実際、グループを見るようになって、芸能の仕事は他の者にかなり割り振った。手がすく時間も増えた。なのに、この場所にいることが多いのは、地の利がいいのと慣れだ。
こうして年を重ねていくばかりなのかと思えば、気も萎え、毎日がちょっと辛くなる。
「ごめんなさい、速水さん、あ、社長…」
「何だ? いいよ、速水さんで」
彼女は申し訳なさげに彼を見た。こんなところは昔と変わらない。つい笑みが出る。彼女は彼へのお土産を忘れたことを詫びた。
「一番お世話になっているのに…」
「お、自覚はあるのか、嬉しいな」
「じゃあ、何か今度ご馳走します。社長がお忙しくなかったら」
「ありがとう。今は俺もそれほど忙しくない。君の方がそうだろう、合わせるから、いつでもいいよ」
彼は自分の連絡先をテーブルのメモに記し、彼女へ渡した。彼女はそれを受け取りながら、ちょっと妙な顔をして彼を見た。若い女優のお愛想を本気にした彼に、戸惑っているのだろうか。
とっさにいつものかっこつけで、取り繕おうかと思った。「からかっただけだ」とか「冗談だ」とか。

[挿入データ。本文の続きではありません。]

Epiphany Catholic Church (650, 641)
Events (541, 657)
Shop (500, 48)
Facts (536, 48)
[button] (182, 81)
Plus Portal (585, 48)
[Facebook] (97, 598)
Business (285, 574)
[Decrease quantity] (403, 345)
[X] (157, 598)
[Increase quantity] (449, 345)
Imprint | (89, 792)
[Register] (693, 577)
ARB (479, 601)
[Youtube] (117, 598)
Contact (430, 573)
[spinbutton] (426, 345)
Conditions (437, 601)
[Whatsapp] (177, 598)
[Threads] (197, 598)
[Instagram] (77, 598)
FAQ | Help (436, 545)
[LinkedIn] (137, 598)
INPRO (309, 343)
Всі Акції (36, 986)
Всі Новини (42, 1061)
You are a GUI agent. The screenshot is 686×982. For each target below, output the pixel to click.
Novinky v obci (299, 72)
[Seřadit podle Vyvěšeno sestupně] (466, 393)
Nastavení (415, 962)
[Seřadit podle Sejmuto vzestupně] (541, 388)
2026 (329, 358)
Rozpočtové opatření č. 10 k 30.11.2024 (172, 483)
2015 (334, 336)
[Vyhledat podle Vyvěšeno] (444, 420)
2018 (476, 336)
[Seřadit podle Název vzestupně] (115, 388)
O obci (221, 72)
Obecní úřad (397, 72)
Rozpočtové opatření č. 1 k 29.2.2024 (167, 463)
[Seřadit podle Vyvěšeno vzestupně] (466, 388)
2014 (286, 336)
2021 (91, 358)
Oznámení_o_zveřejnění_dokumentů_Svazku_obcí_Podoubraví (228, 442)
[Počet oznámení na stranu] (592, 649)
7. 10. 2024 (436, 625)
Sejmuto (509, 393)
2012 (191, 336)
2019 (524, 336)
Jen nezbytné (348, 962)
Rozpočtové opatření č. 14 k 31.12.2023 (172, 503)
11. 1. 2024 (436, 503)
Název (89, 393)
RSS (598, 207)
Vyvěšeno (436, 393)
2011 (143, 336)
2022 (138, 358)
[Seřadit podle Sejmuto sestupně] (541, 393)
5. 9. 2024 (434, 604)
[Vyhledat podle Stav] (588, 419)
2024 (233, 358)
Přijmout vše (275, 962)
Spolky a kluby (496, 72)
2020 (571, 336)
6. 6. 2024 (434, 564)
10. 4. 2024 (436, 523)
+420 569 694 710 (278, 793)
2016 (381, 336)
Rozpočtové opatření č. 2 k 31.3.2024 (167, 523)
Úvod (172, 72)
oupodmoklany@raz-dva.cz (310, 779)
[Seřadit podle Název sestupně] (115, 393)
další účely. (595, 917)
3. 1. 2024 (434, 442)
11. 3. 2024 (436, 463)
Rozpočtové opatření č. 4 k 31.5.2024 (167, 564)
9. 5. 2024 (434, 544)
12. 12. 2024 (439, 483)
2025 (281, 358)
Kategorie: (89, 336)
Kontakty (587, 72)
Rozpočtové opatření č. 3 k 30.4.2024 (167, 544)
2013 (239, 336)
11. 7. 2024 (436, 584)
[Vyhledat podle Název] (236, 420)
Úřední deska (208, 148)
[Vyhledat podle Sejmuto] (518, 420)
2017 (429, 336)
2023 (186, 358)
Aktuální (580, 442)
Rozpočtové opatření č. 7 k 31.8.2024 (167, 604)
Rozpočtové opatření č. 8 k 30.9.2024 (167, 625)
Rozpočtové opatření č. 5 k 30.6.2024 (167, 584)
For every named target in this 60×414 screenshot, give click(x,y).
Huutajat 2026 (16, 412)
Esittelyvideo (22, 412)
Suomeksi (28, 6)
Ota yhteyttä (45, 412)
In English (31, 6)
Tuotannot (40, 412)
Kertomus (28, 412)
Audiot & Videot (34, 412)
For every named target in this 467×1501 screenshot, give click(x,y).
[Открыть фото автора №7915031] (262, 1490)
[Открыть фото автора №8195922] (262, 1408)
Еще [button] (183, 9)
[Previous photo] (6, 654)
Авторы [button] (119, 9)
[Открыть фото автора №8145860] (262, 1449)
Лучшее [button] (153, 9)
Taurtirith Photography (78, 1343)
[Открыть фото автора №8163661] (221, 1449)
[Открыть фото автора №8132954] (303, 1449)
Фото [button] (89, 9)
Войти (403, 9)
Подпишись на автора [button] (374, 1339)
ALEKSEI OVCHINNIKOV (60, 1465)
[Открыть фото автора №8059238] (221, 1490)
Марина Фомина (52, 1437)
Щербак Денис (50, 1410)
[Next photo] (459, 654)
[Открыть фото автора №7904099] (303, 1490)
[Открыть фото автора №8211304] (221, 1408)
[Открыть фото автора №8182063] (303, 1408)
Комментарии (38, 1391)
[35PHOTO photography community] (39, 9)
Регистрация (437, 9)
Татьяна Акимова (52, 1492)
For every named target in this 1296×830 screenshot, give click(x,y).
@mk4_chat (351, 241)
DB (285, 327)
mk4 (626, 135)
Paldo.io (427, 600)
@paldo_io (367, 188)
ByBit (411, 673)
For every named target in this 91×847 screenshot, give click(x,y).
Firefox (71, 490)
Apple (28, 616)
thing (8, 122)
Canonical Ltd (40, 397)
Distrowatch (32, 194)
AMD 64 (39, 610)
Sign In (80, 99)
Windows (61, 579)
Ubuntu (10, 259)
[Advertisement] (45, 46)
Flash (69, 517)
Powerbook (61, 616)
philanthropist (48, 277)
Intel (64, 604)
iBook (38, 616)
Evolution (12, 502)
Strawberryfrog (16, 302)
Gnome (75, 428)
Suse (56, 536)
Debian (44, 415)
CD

しかし、止めた。そんな誤魔化しをしたところで、彼女と二人で食事に行きたい本音は変わらない。年を取った分、彼女に対し、あきらめた度胸もついた。戸惑っているのなら、その隙に乗じたい。旨いものを食わせて、喜んでもらい、その笑顔を見られれば、彼はそれでいいのだから。彼女にデメリットはないはずだ。
端から彼女に奢らせるつもりなどない。
しれっとしていると、彼女は自分のケイタイを出し、彼の番号へかけた。胸の中で短く着信音が鳴る。どうしてか、それがつきんと彼の胸に痛いほど響いた。馬鹿げた思いだが、何かのサインのように感じた。
ずっと前、顔を合わせれば喧嘩三昧だった彼女との仲を、彼の真意を知る水城が「いつまでも信号は赤ではない」と表現したことがあった。彼女に言葉ほどに嫌われてはいない、と彼に教えたかったのだろう。それがなぜか思い出された。
まるで彼女からの電話の着信音が、こんな遅れた今届く、許しのサインに思われたのだ。だからといって、彼女への信号を渡る、資格も気概も彼には既にない。
何もかも失してしまった頃に、好機は来るのかもしれない。その皮肉さとほろ苦さに、胸がまだ痛むのだ。
「じゃあ、わたしのも登録して置いて下さい。速水さん、知らない番号だって出ないの、なしですよ」
「社長」から、「速水」さんに戻った。それだけで、彼女との仲に風が通ったようになる。嬉しかった。たまに会う。そして二人の間にこの旧知の空気感があれば、それで御の字だ。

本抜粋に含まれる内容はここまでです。